DIRECTIONS: In the entries that follow, find the line containing "This screenshot has width=877, height=402." and the line containing "You are a computer-use", then copy exactly everything from the first through the second except the pictures.

THE INPUT:

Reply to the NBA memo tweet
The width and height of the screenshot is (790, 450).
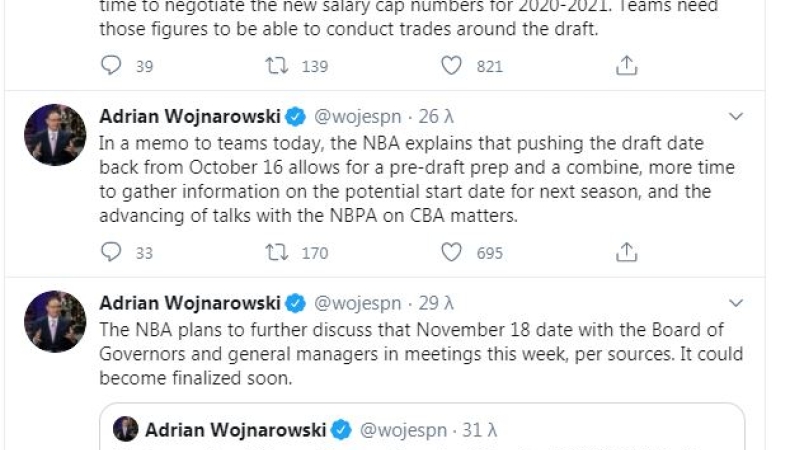point(111,252)
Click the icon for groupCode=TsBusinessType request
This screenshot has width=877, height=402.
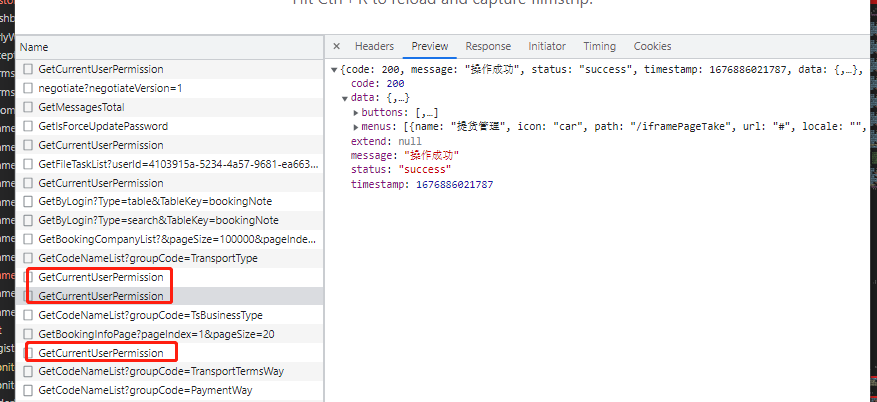click(x=28, y=315)
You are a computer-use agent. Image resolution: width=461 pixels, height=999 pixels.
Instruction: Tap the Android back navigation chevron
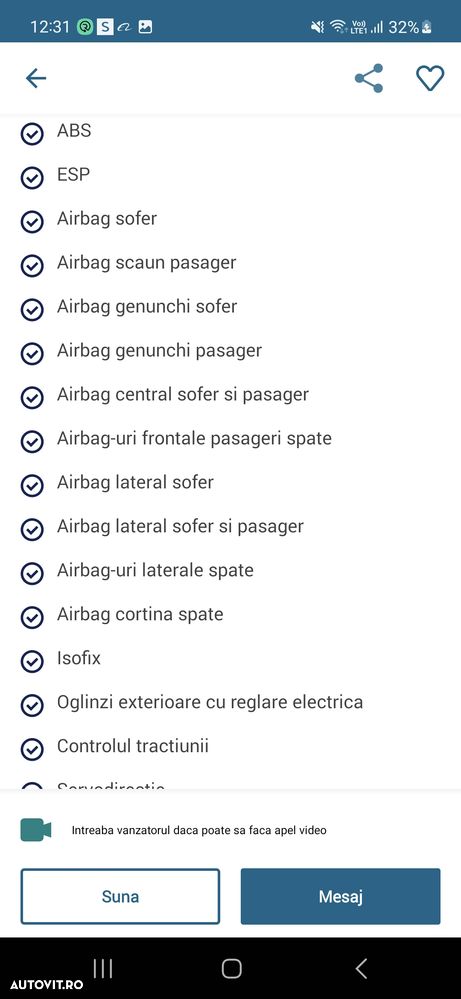tap(361, 969)
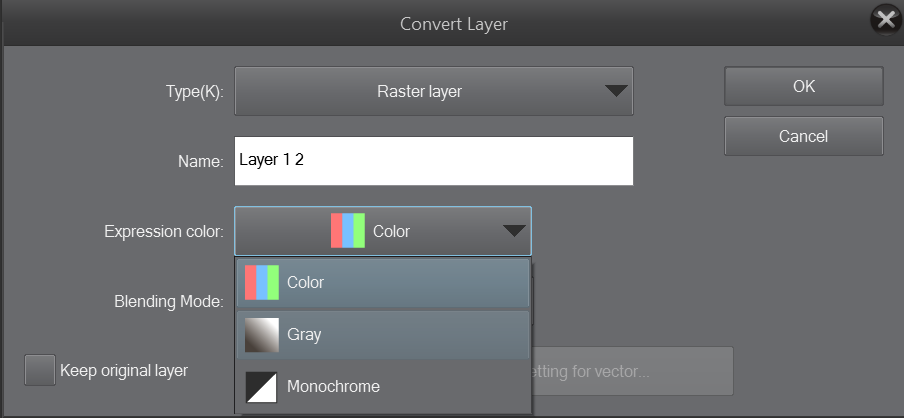Image resolution: width=904 pixels, height=418 pixels.
Task: Click the color stripes icon in Expression color box
Action: [x=347, y=231]
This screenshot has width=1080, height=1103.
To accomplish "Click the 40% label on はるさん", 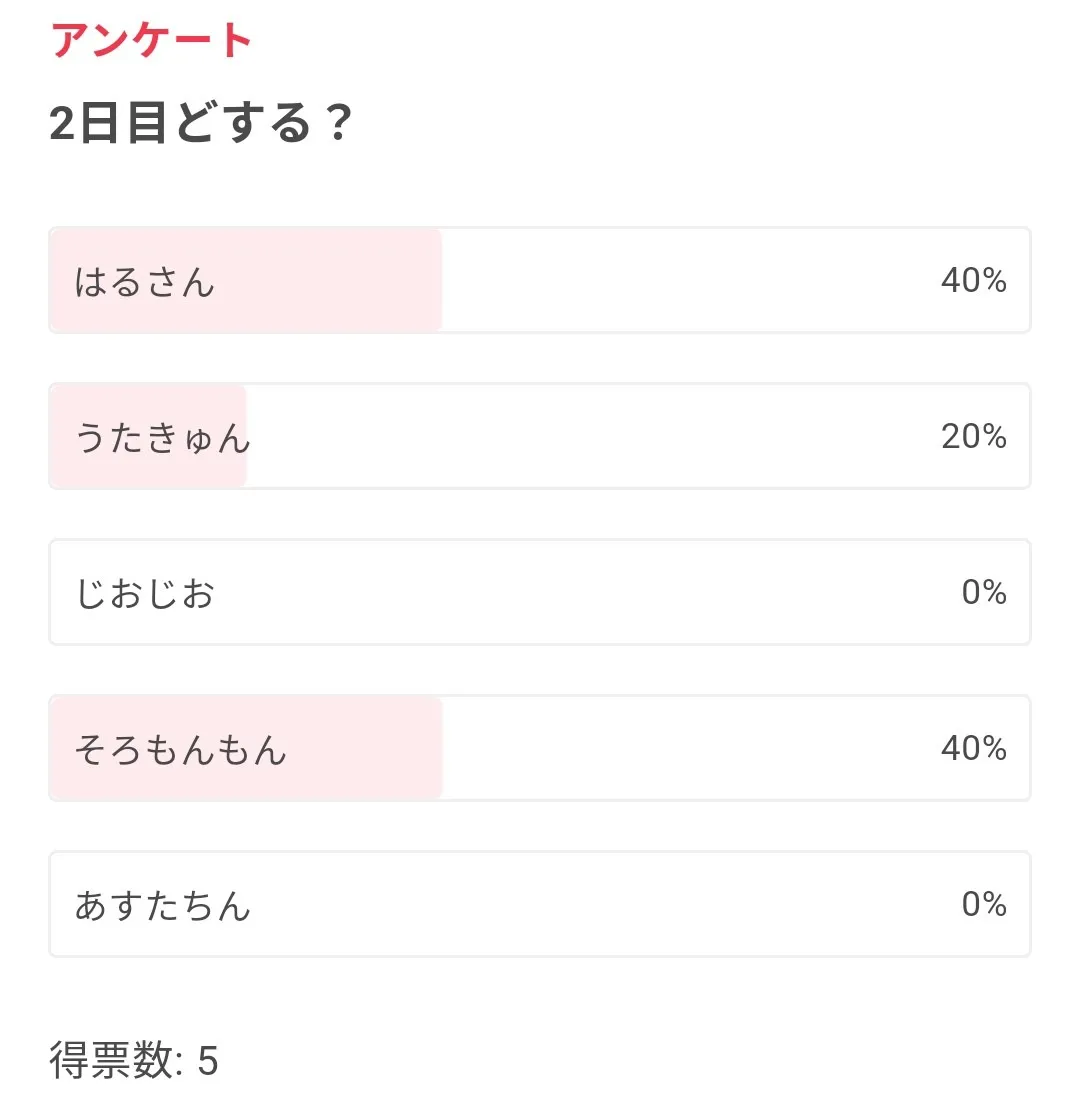I will tap(973, 281).
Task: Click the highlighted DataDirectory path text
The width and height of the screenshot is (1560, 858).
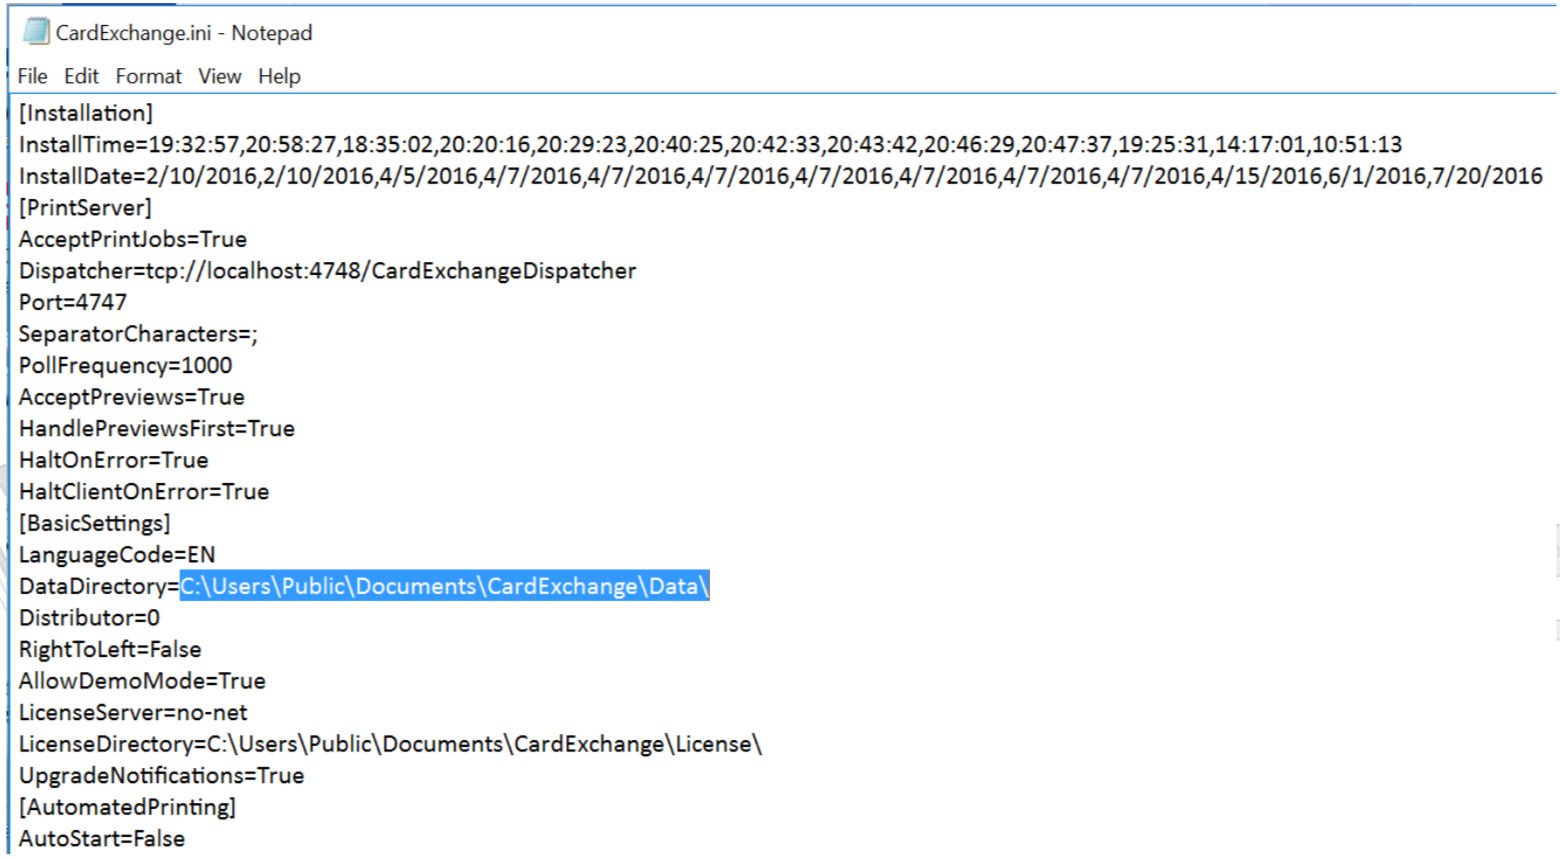Action: [x=444, y=586]
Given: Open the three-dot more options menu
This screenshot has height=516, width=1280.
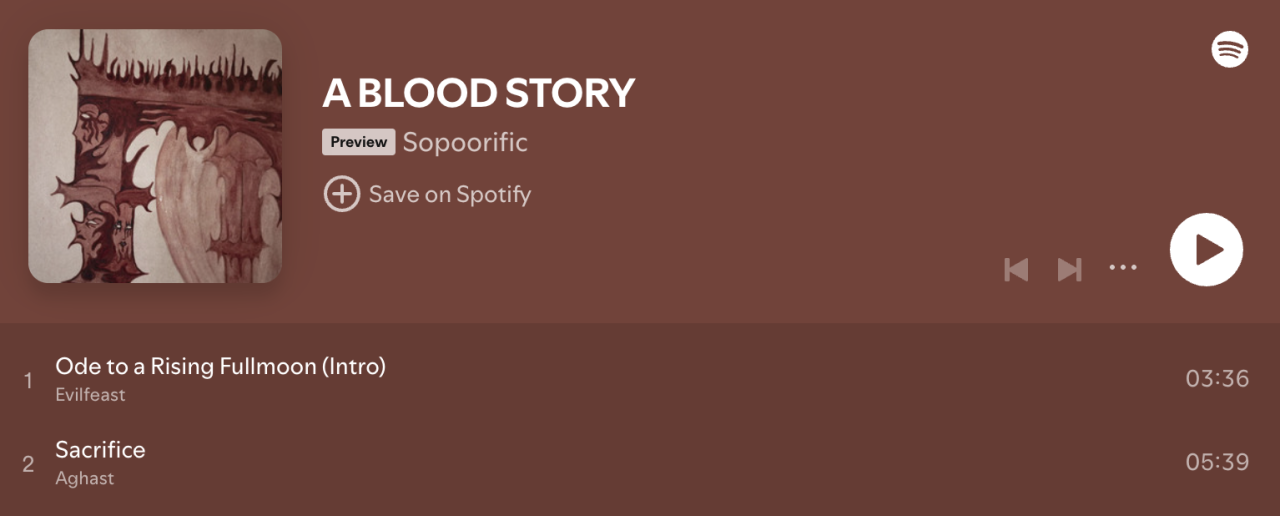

WRITTEN RESPONSE:
This screenshot has width=877, height=402.
click(x=28, y=315)
You are a computer-use agent. Image resolution: width=461 pixels, height=999 pixels.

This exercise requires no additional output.